Understanding the mechanisms behind fever is of great importance to health sciences. Knowledge of both the chemical and the neural pathways of pyrogenesis can aid in the advancement of internal medicine with the development of new medicinal compounds 

that can affect specific parts of the thermoregulatory mechanism -such as the EP3 receptors- and the optimization of diagnostic/therapeutic clinical protocols. 



Written by: Evangelos Panteras




Works Cited 

1. Blomqvist, A., & Engblom, D. (2018). Neural Mechanisms of Inflammation Induced Fever. The Neuroscientist, 24(4), 381-399. 

2. Cunningham, J.G., & Klein, B.A. (2013). Textbook of Veterinary Physiology (5th ed.). Elsevier Saunders. 

3. Low, M.J. (2016). Neuroendocrinology. In S. Melmed, et al. (Eds.), Williams Textbook of Endocrinology (Thirteenth Edition) (pp. 109-175). Elsevier. https://doi.org/10.1016/B978-0-323-29738-7.00007-1 

4. Myers, R.D. (1971). Hypothalamic Mechanisms of Pyrogen Action in the Cat and Monkey. Novartis Foundation Symposia, 131-153. 
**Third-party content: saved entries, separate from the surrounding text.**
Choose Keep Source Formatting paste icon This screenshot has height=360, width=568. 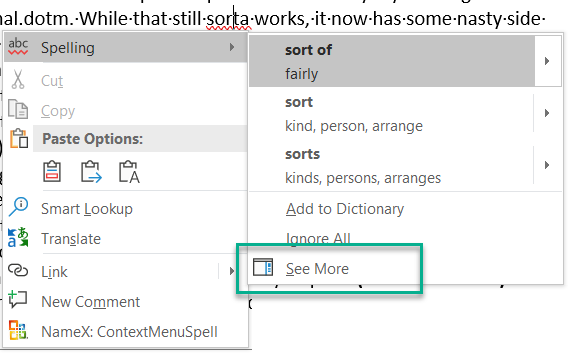pos(52,171)
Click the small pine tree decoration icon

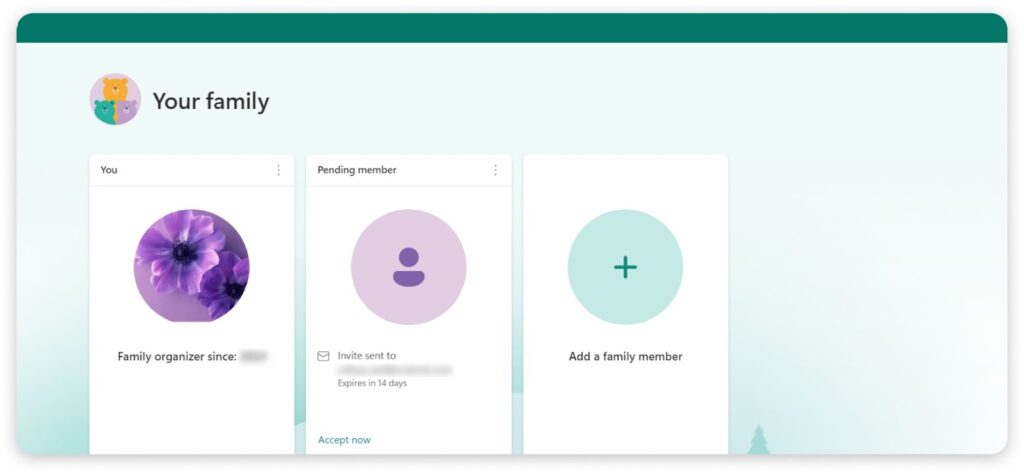pos(759,439)
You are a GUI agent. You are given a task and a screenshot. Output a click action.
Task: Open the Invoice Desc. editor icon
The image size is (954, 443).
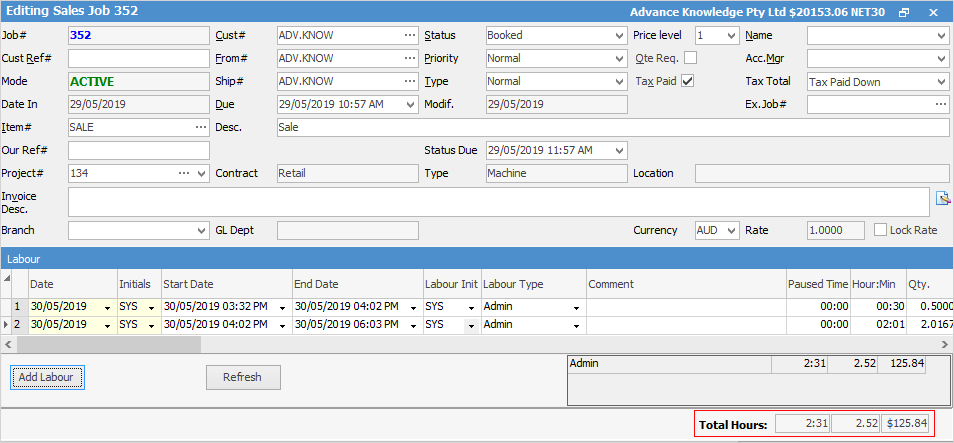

5. Myers, R.D., Simpson, C.W., Higgins, D., R.A. Nattermann, Rice, J.C., Redgrave, P., & Metcalf, G. (1976). Hypothalamic Na+ and Ca++ ions and temperature set-point: New mechanisms of action of a central or peripheral thermal challenge and intrahypothalamic 5-HT, NE, PGE1, and pyrogen. Brain Research Bulletin, 1(3), 301-327. https://doi.org/10.1016/0361- 9230(76)90102-7 

6. Myers, R.D., & Veale, W.L. (1971). The role of sodium and calcium ions in the hypothalamus in the control of body temperature of the unanaesthetized cat. The Journal of Physiology, 212(2), 411- 

430. 10.1113/jphysiol.1971.sp009332 

7. Tizard, I.R. (2018). Veterinary immunology. Elsevier.